A Somali political analyst told VOA the Intergovernmental Authority on Development (IGAD), a regional organization, is incapable of resolving the ongoing crisis in Somalia.
Afyare Abdi Elmi, a professor of international affairs at Qatar University, said there are reasons to believe that Ethiopia is making efforts to inject itself into the ongoing Somali peace process by using IGAD’s mandate to achieve its objective.
“IGAD to me is a very weak regional organization, which is often dominated by the regional power, which is Ethiopia. So, basically, Ethiopia is trying to re-insert itself by using IGAD and it is trying to dominate the peace process in general,” he said.
IGAD’s Assembly of Heads of State and Government kicked off a two-day summit in Ethiopia’s capital, Addis Ababa, Sunday.

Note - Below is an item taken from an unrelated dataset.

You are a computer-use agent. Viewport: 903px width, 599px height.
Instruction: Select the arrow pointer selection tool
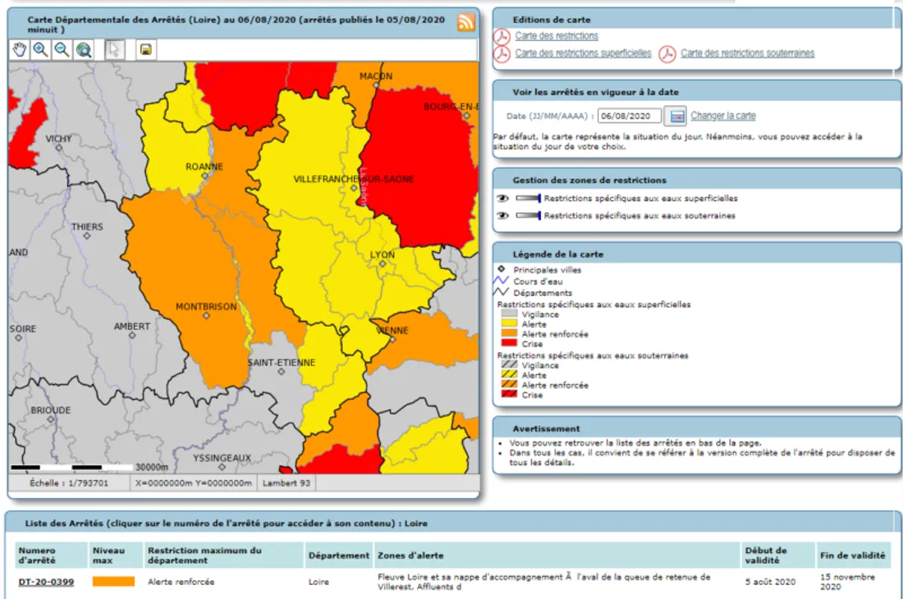point(114,50)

The summit, among other things, discussed the way forward in attaining a lasting solution for security and political problems that have plagued Somalia for decades.
But, professor Elmi said the regional bloc has demonstrated its inability to resolve the Somali crisis.
“It (IGAD) cannot pay even its own budget, let alone resolve the conflicts that are taking place in the region. So, it’s almost impossible to even expect as little as helping the region or, perhaps, some of the countries within the region,” Elmi said.
He further said that whenever a regional power such as Ethiopia tries to push its agenda in the Horn of Africa region, it usually uses IGAD as an instrument to attain its objective, a charge Prime Minister Meles Zenawi’s government denied.
Ethiopia has often said that it is committed to working with the Somali government, as well as the international community, to help resolve the escalating crisis in neighboring Somalia.
Established in 1986 with its headquarters in Djibouti, IGAD members comprise Ethiopia, Djibouti, Kenya, Somalia, Sudan and Uganda.
Prime Minister Zenawi is currently the chairman of the IGAD Assembly of Heads of State and Government.
Professor Elmi said the international community should have seized “precious” moments to help resolve the Somali crisis.
“The international community has missed so many opportunities in the past. There were times that the momentum was on the side of the international community, and those who (were) willing to ginger (make more lively) the situation, and obviously we have missed that. The international community should be firm and talk to the leadership of the TFG (Transitional Federal Government) and tell them that this cabinet is way too large,” Elmi said.